3.1 Patient characteristics
Based on the inclusion and exclusion criteria, 10006 patients were included in our study, of which 3791(37.9%) patients underwent CPM while 6215(62.1%) patients did not undergo contralateral prophylactic mastectomy(no-CPM). Most variables showed a significant difference between the two groups(p<0.05), except for laterality and radiotherapy(p>0.05). Compared with those patients who did not receive CPM, patients in the CPM group were more <60 years old (90.2% vs 62.0%), more white race (80.2% vs 67.9%), more married (65.2% vs 52.4%), and more patients underwent total mastectomy (65.0% vs 49.4%). There was little difference in proportion distribution among other variables. After PSM, a total of 3039 pairs of cases were matched. We analyzed the baseline data of each subgroup and found that there was no significant statistical difference between these two groups besides the N stage. Table 1 summarizes the demographic and clinical characteristics of the patients in both groups before and after PSM.
3.2 Survival analysis of all population
The median follow-up time was 34.5months (IQR 1–83 months). 860(14.1%) patients died from breast cancer specifically, 378 (12.4%) in the CPM group and 482(15.8%) in the no-CPM group.

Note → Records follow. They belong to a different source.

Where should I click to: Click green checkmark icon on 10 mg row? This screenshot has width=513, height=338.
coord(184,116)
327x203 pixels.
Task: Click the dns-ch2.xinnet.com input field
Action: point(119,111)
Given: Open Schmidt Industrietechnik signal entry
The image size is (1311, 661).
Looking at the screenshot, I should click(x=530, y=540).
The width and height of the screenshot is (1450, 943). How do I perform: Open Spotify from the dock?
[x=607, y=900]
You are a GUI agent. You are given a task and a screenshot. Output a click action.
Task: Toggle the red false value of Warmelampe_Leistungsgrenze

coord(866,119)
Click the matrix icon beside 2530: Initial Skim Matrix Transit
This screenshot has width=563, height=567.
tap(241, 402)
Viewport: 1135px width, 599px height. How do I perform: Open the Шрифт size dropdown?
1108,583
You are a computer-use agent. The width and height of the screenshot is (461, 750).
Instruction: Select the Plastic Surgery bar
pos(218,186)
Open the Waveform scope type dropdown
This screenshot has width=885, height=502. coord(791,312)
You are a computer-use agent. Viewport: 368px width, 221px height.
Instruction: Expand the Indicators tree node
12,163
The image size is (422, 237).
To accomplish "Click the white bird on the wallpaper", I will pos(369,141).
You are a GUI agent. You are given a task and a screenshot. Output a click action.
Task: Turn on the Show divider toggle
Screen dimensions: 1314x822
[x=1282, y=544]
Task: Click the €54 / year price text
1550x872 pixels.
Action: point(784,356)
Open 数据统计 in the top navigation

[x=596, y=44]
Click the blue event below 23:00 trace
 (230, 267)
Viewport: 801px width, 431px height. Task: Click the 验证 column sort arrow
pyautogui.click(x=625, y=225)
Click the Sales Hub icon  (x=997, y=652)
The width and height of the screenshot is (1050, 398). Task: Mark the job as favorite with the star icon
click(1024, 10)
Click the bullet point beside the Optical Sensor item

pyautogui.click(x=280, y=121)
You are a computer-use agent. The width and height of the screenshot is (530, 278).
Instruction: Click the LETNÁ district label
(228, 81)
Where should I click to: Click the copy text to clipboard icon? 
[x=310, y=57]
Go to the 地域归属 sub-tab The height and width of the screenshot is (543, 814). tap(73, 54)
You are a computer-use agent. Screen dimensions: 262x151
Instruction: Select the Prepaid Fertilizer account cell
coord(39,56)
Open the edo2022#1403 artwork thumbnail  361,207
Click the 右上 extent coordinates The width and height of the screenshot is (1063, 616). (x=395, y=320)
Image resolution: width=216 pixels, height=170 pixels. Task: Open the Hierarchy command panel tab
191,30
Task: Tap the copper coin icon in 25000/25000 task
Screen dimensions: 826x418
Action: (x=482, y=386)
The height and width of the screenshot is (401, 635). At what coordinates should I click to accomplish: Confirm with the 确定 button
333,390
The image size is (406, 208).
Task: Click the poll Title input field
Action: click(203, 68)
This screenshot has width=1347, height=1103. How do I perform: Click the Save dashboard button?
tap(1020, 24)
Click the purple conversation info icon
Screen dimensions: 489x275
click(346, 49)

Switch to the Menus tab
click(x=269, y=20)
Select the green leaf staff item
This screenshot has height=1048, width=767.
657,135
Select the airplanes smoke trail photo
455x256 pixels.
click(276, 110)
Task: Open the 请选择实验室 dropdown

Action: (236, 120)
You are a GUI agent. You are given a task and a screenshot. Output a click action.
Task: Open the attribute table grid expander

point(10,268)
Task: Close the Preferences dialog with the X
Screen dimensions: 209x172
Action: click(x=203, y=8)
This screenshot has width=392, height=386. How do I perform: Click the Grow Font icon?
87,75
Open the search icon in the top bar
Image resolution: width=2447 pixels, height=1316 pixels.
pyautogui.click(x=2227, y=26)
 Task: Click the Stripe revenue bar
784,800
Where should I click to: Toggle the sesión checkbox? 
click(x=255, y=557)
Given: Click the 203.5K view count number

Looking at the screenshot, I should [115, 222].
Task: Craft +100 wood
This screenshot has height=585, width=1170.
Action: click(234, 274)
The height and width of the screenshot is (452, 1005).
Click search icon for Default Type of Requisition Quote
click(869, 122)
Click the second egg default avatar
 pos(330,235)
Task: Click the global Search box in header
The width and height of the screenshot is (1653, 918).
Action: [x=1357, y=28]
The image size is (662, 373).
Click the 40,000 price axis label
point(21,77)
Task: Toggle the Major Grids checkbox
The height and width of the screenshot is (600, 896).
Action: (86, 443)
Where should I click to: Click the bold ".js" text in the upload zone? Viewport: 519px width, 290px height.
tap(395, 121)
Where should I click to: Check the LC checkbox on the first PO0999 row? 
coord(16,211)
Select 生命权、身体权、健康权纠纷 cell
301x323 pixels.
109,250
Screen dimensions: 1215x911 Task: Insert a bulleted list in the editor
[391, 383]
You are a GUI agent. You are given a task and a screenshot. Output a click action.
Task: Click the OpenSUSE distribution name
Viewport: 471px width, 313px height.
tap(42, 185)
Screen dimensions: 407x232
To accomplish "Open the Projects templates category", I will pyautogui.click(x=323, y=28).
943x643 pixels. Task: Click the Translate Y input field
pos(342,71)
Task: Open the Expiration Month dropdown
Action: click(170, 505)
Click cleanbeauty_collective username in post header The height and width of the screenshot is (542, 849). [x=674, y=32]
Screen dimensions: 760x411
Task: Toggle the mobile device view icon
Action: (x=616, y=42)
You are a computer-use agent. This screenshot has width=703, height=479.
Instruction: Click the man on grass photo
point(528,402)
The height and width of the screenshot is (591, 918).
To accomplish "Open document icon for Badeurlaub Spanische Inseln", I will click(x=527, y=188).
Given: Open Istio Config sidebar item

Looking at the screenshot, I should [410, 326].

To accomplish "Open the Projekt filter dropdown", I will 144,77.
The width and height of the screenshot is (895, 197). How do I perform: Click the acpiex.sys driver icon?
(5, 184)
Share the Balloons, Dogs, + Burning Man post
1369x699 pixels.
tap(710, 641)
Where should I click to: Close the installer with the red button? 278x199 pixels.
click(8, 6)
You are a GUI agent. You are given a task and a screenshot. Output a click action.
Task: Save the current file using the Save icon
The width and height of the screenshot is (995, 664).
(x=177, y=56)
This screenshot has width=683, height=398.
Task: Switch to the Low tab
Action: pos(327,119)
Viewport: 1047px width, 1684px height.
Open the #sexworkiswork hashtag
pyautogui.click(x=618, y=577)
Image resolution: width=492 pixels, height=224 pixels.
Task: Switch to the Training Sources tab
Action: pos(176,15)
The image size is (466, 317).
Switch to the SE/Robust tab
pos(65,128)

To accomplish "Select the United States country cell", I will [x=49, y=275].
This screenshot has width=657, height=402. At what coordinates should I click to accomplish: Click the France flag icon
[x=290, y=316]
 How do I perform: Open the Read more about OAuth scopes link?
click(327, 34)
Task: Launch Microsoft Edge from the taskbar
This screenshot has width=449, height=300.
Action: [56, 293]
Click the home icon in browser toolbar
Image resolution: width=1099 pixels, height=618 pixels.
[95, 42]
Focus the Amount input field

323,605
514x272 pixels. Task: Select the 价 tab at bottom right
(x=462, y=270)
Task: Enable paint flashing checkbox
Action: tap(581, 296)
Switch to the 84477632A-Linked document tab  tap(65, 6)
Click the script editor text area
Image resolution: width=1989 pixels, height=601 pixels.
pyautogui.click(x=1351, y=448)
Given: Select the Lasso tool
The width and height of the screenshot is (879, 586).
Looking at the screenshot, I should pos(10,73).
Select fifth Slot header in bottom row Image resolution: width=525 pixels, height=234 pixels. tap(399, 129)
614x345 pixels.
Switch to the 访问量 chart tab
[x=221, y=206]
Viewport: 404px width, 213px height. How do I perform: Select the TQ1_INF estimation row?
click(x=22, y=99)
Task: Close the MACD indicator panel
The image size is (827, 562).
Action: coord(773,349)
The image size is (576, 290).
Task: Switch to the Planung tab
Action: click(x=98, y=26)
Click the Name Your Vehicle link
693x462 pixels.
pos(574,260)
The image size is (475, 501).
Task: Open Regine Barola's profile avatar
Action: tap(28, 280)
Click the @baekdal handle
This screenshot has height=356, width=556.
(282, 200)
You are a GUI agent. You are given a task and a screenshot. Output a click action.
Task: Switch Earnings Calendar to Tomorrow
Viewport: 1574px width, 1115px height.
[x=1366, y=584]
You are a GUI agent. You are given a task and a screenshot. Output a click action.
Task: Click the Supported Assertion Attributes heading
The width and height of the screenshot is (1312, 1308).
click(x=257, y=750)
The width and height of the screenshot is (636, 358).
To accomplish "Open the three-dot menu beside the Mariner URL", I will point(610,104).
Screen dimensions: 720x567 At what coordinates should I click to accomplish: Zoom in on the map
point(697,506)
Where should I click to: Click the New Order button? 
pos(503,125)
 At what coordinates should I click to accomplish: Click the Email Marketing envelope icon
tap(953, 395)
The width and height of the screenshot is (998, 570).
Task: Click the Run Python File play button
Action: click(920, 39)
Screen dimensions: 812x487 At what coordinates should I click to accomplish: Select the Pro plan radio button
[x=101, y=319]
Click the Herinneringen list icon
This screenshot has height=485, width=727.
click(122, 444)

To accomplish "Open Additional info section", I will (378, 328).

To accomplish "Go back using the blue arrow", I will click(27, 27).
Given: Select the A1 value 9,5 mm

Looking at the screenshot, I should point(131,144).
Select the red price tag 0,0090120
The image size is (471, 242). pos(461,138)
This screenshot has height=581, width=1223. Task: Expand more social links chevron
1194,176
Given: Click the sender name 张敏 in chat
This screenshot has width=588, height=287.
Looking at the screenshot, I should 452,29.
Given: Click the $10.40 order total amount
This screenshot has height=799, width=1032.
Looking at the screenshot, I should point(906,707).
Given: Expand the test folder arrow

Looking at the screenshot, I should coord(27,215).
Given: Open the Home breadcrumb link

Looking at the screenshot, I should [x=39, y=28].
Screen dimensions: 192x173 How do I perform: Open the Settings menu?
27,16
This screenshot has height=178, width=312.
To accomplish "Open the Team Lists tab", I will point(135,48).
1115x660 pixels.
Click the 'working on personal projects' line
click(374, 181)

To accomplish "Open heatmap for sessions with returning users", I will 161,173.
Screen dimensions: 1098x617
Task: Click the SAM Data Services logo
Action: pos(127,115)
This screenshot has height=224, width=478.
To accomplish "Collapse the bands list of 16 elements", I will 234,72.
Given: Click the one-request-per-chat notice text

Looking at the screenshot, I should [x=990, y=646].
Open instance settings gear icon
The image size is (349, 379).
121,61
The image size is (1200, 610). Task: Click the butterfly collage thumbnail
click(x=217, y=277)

The estimated 5-year breast cancer-specific survival (BCSS) rates for patients in the CPM group and no- CPM group were 81.96% and 78.71%, the 5-year overall survival (OS) rates were 80.10% and 75.05%, respectively. The Kaplan Meier analysis revealed that patients who underwent CPM had better survival than the patients in the no-CPM group in both BCSS and OS (both log-rank p < 0.005, Fig.2). Univariate and multivariate Cox proportional hazard models were estimated to investigate the effect of risk factors on BCSS and OS.
In the univariate analysis of BCSS, all factors were associated with BCSS in TNBC patients compared with each reference group, with the exclusion of laterality(P>0.05). All relevant factors were integrated into the multivariate Cox regression analysis of BCSS. The multivariate analysis demonstrated that patients of grade IV, more advanced T stage(T3-T4), stage N3, tumor size>50mm and more regional nodes positive resulted in an adverse survival outcome of TNBC (HR>1, P<0.05). CPM, other races, chemotherapy, and midlife (40-59 years old) were protective factors for women with TNBC (HR<1, P<0.05). The results of the multivariate analysis were shown in Table 2.
The univariate Cox regression analysis of overall survival (OS) indicated laterality and radiotherapy were not significantly associated with OS. According to previous clinical experience, radiotherapy was one of the conventional treatment protocols for TNBC, so radiotherapy was also included in the multivariate Cox proportional hazards model. Results showed that unmarried, grade IV, more advanced T stage(T3-T4), stage N3, larger tumors, and more regional nodes positive were proved to be positively associated with breast cancer-specific mortality (HR>1, P<0.05). Patients in CPM, chemotherapy, midlife (40-59 years old), and the other race (American Indian/AK Native, Asian/Pacific Islander) group experience better survival (HR<1, P<0.05). CPM was shown to be the factor associated with improved cancer outcomes in both univariate and multivariate analysis of OS (univariate analysis: HR=0.78, CI= 0.69-0.88, P<0.001, and multivariate analysis: HR=0.74, CI= 0.66-0.84, P<0.001), detailed in Table 3.
In conclusion, these analyses suggested that TNBC patients undergoing radical mastectomy or total mastectomy could benefit from CPM and chemotherapy. K-M survival curve for BCSS and OS was shown in Fig. 2.
3.3 Subgroup analysis
The baseline of stage N remained unbalanced after propensity score matching (Table 1), therefore stage N may be a potential confounder and was included in the subgroup analysis. According to the results of BCSS and OS multivariate Cox survival analysis, the N stage was divided into N0-N2 group and N3 group because there was no significant difference between N1 - N2 patients and N0 patients (log-rank P>0.05). K-M survival curves (Fig.3 and Fig.4) showed that stage N0-N2 patients in the CPM group had superior BCSS and OS than those in the no-CPM group (log-rank P<0.05), while stage N3 patients in both groups did not derive survival benefit from CPM (log-rank P>0.05).
The subgroup analyses were illustrated by forest plots of HRs, which revealed that factors positively associated with the prognosis of TNBC patients included CPM, chemotherapy, and middle age (40-59 years old). These two forest plots also more visualize that higher tumor stage (stage T3-T4 and N3), larger tumor tissue (tumor size >50mm), and more regional positive lymph nodes were risk factors for TNBC patients. (Fig.5 and Fig.6 ).